Cool as Ice

★½☆☆☆
Cool as Ice

I took notes while watching Cool as Ice, which is something I sometimes do. Usually I take notes when I’m watching Christian movies, so I’ll remember all the ridiculous things about them, but I thought that this was going to be a movie with loads of ridiculous things worth remembering. I was pretty much right, and I’m tempted to just copy down the notes that I have word for word.

So here’s what the movie is about. Vanilla Ice rides into town on his Kawasaki motorbike and falls in love with an uptown girl who has been living in her white-bread world. Said girl’s father is not happy with this arrangement, mostly because Vanilla keeps appearing to be a merciless gangster on accident. For instance, thugs leave a threatening note on the family’s porch – when Vanilla goes to see the one he adores, he delivers the note and it looks as though he was the one threatening the family!

Ah, but that plot is unimportant. What’s important is that this is a movie starring Vanilla Ice! I don’t think that you understand yet just how awesome that is. Here, take the opening sequence – literally five minutes of Vanilla Ice rapping about ‘taking’ women while dancing around and holding a spotlight. In the first real scene of the movie, Vanilla is walking through an alley or something with his posse of tough looking black guys. A girl stops Vanilla in order to give him her phone number… because he’s so unbelievably sexy and cool! Later on, when things start getting lame, the interminably suave Vanilla Ice (wearing black leather jacket and shades) announces that he’s going to go “across the street to, uh, schling a schlong.” This is after he races a horse on his Kawasaki motorbike and jumps a fence without any sort of springboard.

I’ll admit that I had some trouble deciding whether or not the ridiculous aspects of the movie were intentional. There is an accident and one of Vanilla’s pals has to go to a wacky mechanic to fix his bike. I say “wacky mechanic” because the couple who were entrusted to correct the vehicle’s problems acted a lot like Miracle Max and his wife from The Princess Bride. Also, they lived in a colorful house that could have come straight out of the world of Pee-Wee Herman. None of the characters seem at all surprised by the fact that the walls are painted with random words, that there are giant salt shakers and blue eggs, etc. One member of Vanilla’s posse happily creates a pickles & sardine & peanut butter & pineapple sandwich. It almost seems trippy enough to be honestly semi-surreal.

But then Vanilla is at the school prom, turning a bunch of geeks into hip-hoppers, and it feels like the movie is blissfully ignorant of how absurd this all is. It’s difficult not to assume that Vanilla Ice is speaking from the heart when he refers to himself as a genius and proceeds to beat up six guys who were attacking him with a series of karate chops. There’s no attempt at a wink and a nod to let the audience know that, hey, the filmmakers are in on the joke and hey, we’re just trying to have some fun and do something different. No, as far as I can tell, we’re intended to take the movie seriously and to actually care about how the story turns out. Will Vanilla Ice get the girl, or will the mob get him first? Does it even matter?

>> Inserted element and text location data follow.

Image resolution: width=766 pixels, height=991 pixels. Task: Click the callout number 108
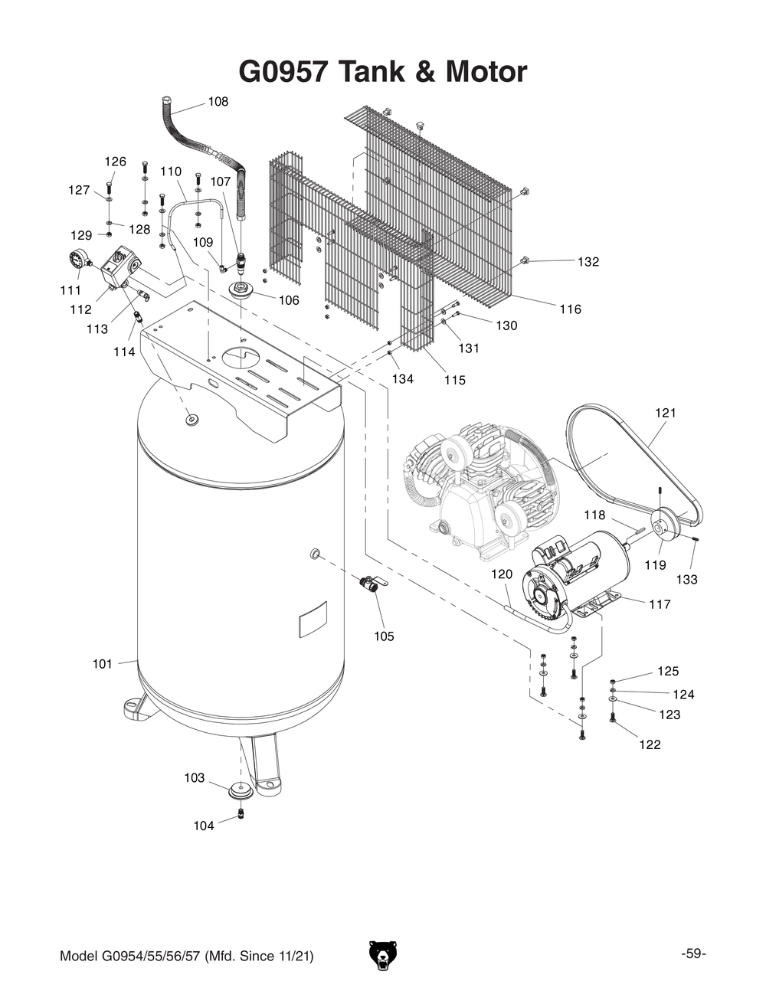pos(218,101)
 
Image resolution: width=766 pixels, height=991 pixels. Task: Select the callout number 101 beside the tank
pos(102,664)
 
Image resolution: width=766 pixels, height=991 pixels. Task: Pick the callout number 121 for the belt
pos(665,413)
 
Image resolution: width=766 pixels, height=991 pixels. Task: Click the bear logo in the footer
pos(382,955)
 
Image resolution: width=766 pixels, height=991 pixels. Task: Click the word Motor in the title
pos(486,71)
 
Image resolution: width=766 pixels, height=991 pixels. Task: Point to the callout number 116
pos(571,309)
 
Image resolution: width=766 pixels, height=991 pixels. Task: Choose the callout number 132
pos(588,262)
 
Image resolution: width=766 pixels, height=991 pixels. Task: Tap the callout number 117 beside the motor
pos(660,604)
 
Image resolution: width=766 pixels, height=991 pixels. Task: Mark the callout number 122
pos(650,744)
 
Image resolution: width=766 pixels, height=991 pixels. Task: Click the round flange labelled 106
pos(242,290)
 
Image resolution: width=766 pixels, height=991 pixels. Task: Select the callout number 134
pos(403,378)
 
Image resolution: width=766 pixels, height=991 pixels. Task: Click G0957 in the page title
pos(283,71)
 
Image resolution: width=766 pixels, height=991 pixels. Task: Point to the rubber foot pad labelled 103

I did like the way the film ended; or rather, the way that the kerfuffle with the girl’s dad and our hero Vanilla ended. It wasn’t groundbreaking or anything, but I was surprised to see that Vanilla’s character actually had some motivations beyond just being the star of a movie called Cool as Ice.

All in all, it’s pretty funny and probably better with friends. Not absolutely horrible, really, which is a shame because that would have made it even more enjoyable. Cool as Ice is mainly just weird and, of course, stars Vanilla Ice. What more do you really need?